“Instead of using TOILET PAPER, ancient Romans would WIPE themselves with a SHARED SPONGE on a stick.””Instead of using TOILET PAPER, ancient Romans would WIPE themselves with a SHARED SPONGE on a stick.”
National Geographic Kids, 5,000 awesome facts, fact #2 on toilets
According to Google , in 1857, a Joseph Gayetty introduced what he called “Medicated paper for the Water Closet” with his name printed on every sheet. It sold for 500 sheets for 50 cents. That is now modern day toilet paper.

But back in ancient times, the xylospongium, or the tersorium, which literally means ‘a wiping thing’, was found in ancient Rome latrines. It consisted of a wooden stick with a sea sponge that was soaked in vinegar and brine or salt water. It would be dipped in the gutter where there was flowing water so the sponge could be rinsed off, per the Smithsonian Magazine.

There were communal toilets back then, about 3,000 years ago, that consisted of a bench full of holes next to each other where you sat down, and another hole at the feet to put the sponge tool back where it came from after using it once done with going potty.

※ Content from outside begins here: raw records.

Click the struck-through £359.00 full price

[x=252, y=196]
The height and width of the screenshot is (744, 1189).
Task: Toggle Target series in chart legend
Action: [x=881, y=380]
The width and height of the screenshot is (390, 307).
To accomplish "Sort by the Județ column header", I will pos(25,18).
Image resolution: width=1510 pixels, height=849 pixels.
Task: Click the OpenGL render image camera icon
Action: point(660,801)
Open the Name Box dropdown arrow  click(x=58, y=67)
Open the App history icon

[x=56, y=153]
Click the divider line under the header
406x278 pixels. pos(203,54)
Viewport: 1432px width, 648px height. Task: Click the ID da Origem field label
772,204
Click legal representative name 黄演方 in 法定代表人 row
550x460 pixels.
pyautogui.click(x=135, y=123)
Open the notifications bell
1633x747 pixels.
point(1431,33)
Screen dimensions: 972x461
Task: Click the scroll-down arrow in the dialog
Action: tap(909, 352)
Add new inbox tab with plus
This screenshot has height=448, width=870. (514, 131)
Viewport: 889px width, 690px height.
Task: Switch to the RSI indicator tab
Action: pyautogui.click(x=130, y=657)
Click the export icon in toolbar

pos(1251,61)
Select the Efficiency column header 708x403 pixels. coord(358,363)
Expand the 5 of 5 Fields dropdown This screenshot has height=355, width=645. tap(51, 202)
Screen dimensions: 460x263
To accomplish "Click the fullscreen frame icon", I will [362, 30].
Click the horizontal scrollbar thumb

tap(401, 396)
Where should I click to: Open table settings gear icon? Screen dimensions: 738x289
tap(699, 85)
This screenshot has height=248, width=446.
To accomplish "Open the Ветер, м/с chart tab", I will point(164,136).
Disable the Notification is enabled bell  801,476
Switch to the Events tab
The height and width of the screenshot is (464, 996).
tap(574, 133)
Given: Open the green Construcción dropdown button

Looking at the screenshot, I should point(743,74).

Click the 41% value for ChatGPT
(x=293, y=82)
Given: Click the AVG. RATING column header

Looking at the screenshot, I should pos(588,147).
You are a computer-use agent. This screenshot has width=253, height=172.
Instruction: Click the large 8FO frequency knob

They also used Pessoi (pebbles) or Ostraca, which were broken pieces of ceramic pottery that were smoothed and filed down to wipe and scrape their bum. - https://www.cottonnelle.com and https://daily.jstor.org.
In poor cities there would be only one of these sticks available to the whole community in a communal latrine that made the stick a shared item.
Wealthier or royalty people had some of these sticks made of wool, and were made for that particular person singularly.
In ancient times wiping one’s butt was probably not the most sanitary process, so it is good to see that society has come a long way from the “sponge on a stick.” Thank goodness for the invention of the toilet paper, or T.P., as commonly called.